Henry Kissinger reste convaincu qu’il faut privilégier la recherche de progrès graduels plutôt qu’un accord global entre Israël et l’ensemble de ses voisins arabes qu’il juge illusoire. Ayant noué une relation personnelle et intellectuelle intimes avec Sadate, Kissinger décide de concentrer ses efforts sur la relation israélo-égyptienne. Après d’immenses efforts, Kissinger réalise ce que beaucoup pensaient impossible. Le 18 janvier 1974, les gouvernements israélien et égyptien signent, sous l’égide des Etats-Unis, un accord de désengagement. In fine, constituant un premier pas vers la normalisation des relations entre les deux pays qui sera actée quatre ans plus tard par les accords de Camp David. Cet accord prévoit notamment un échange de prisonniers, le retrait israélien de la rive ouest du canal de Suez et le rétablissement par Le Caire de ses relations diplomatiques avec Washington.

La détente

Au moment de négocier l’Acte final d’Helsinki en 1975, le secrétaire d’Etat Kissinger met toute son énergie et ses qualités dans ces négociations. Il a l’intuition que les dispositions relatives aux droits de l’homme contenues dans l’Acte final marqueront un tournant dans la guerre froide. Les mois qui suivront voient la formation de mouvements comme Solidarnosc ou la Charte 77, qui joueront un rôle majeur dans l’effondrement du bloc soviétique.

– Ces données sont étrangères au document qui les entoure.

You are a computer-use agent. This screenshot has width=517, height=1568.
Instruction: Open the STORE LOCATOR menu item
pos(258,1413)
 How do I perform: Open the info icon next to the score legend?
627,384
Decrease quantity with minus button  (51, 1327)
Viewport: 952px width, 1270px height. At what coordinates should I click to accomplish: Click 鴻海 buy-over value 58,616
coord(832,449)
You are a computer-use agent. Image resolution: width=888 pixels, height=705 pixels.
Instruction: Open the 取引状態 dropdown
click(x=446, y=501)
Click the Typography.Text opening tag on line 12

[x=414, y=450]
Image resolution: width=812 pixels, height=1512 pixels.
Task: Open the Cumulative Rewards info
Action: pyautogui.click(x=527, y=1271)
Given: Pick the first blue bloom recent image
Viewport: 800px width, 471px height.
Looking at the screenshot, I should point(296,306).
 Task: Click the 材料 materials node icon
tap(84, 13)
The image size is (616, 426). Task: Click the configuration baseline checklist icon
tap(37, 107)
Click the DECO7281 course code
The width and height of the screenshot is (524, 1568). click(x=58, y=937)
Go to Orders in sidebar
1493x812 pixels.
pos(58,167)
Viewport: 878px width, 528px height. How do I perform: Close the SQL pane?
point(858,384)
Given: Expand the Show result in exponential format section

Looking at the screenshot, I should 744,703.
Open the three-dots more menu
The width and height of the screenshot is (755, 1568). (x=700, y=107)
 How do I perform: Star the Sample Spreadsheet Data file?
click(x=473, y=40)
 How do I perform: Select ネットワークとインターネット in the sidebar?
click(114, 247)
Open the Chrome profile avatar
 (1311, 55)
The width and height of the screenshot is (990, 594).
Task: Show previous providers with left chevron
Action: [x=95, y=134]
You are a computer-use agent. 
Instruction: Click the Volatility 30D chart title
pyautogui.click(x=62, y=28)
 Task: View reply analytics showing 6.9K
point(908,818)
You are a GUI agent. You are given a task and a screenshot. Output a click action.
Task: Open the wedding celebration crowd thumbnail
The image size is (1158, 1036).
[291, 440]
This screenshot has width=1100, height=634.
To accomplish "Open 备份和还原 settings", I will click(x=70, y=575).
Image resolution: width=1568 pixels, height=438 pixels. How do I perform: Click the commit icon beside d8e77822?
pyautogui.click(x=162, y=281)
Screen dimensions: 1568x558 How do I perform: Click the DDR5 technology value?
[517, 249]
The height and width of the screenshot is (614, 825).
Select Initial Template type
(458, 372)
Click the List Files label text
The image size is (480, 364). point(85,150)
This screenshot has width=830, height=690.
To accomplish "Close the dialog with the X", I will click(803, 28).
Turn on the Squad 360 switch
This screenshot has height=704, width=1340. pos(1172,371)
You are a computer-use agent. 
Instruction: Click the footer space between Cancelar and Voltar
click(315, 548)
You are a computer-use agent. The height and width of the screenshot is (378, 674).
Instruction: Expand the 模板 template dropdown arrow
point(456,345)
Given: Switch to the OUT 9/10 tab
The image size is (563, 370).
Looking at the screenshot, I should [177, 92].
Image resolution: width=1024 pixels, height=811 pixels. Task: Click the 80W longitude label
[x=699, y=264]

Le 20 janvier 1977, Kissinger quitta ses fonctions de secrétaire d’Etat. Apportant à son pays une vision stratégique, et évitant que le monde ne bascule dans le chaos, tout en préservant les intérêts de l’Amérique. Malgré qu’il se soit retiré du pouvoir il y a près d’un demi-siècle, Henry Kissinger a continué d’exercer une influence majeure sur les affaires du monde.  

Source : Hubert Védrine « Les Grands Diplomates »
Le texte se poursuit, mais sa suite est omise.